## Exercise brief
Rewrite the lines from the one containing "You are a computer-use agent. The" through the last line, substituting "toggle switch" for "radio button" and changing nothing else. Omit the pictures.

━━━ Dataset rows

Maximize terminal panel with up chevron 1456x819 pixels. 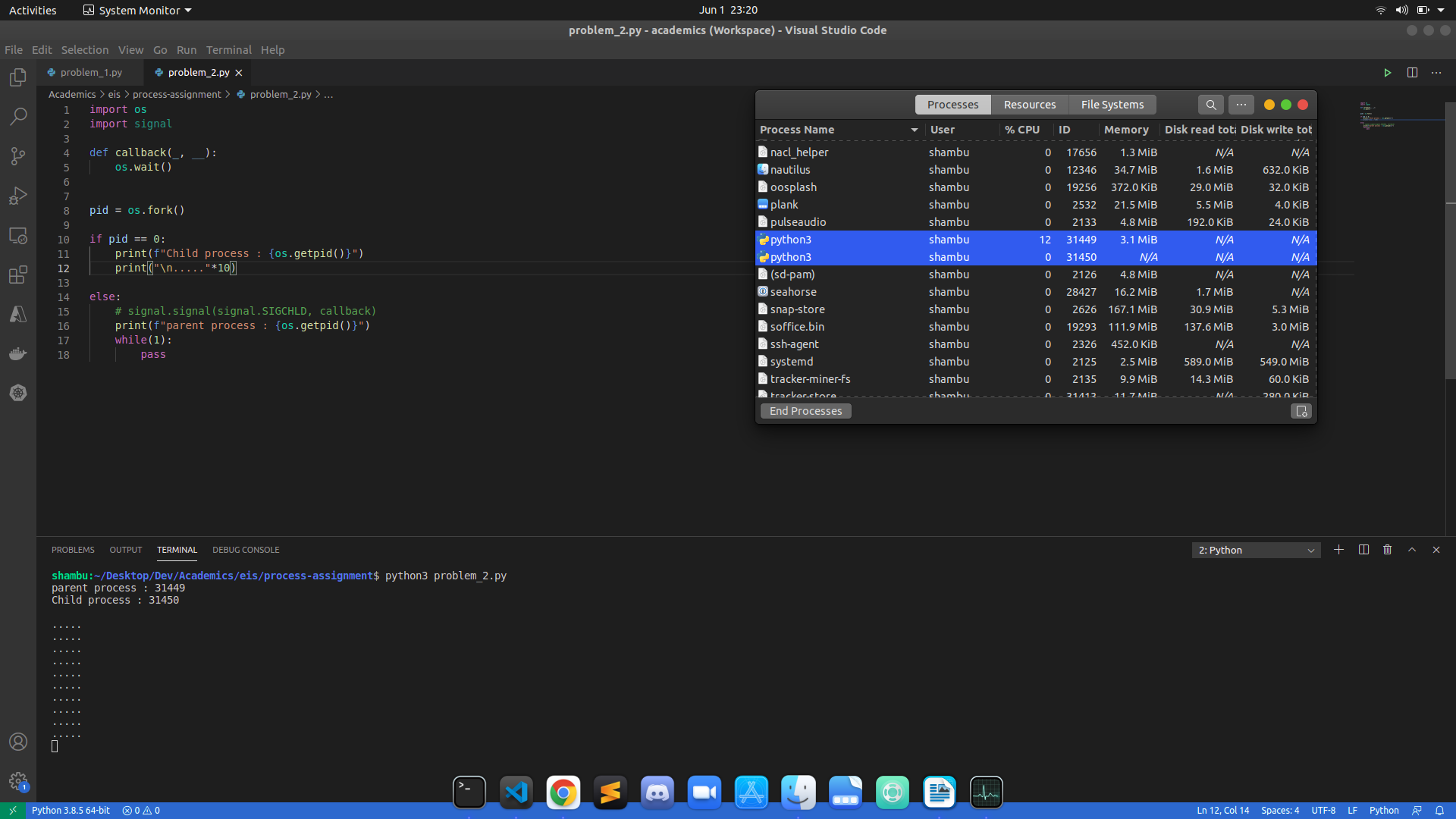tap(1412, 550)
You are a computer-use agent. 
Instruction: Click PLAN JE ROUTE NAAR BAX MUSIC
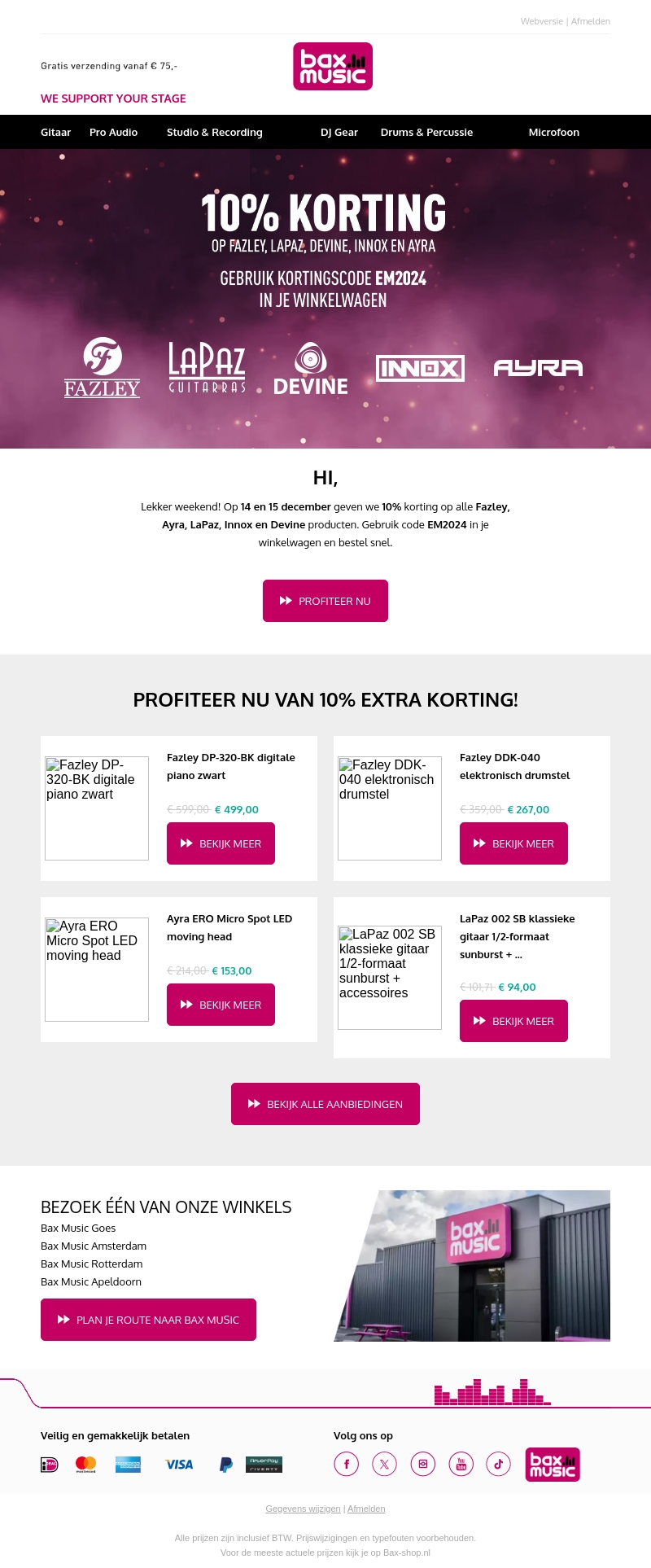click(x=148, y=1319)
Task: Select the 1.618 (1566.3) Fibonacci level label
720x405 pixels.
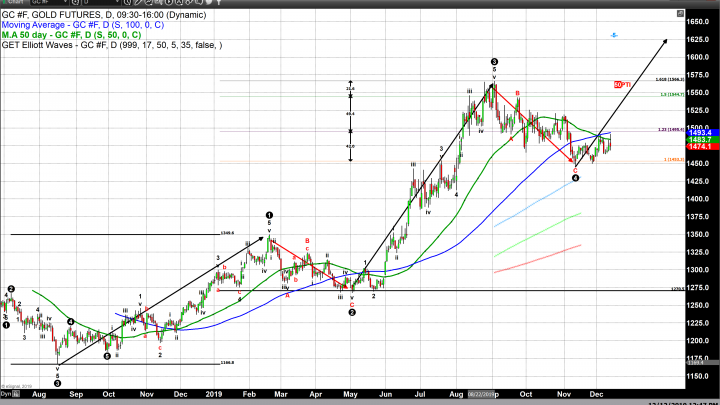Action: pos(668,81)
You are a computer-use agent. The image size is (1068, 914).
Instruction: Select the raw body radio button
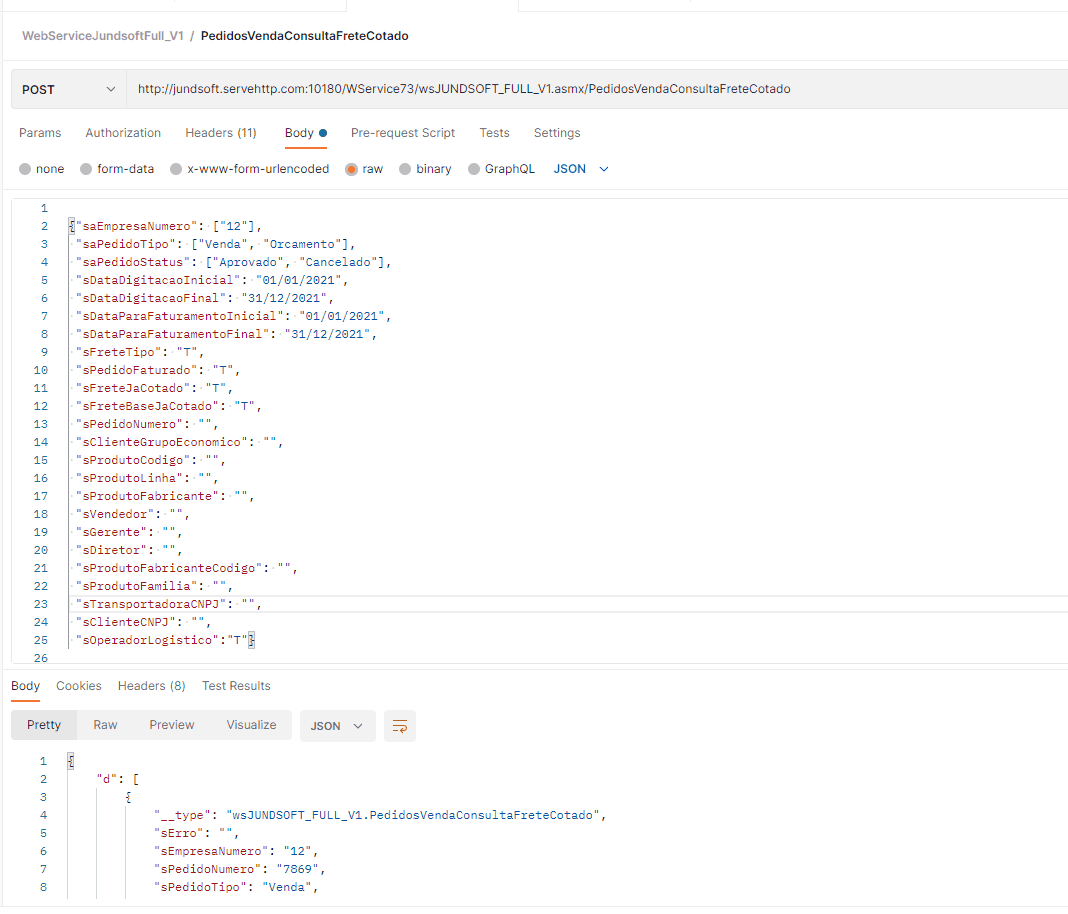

━━━━━━

## Response to this task
You are a computer-use agent. The image size is (1068, 914).
Instruction: Select the raw body toggle switch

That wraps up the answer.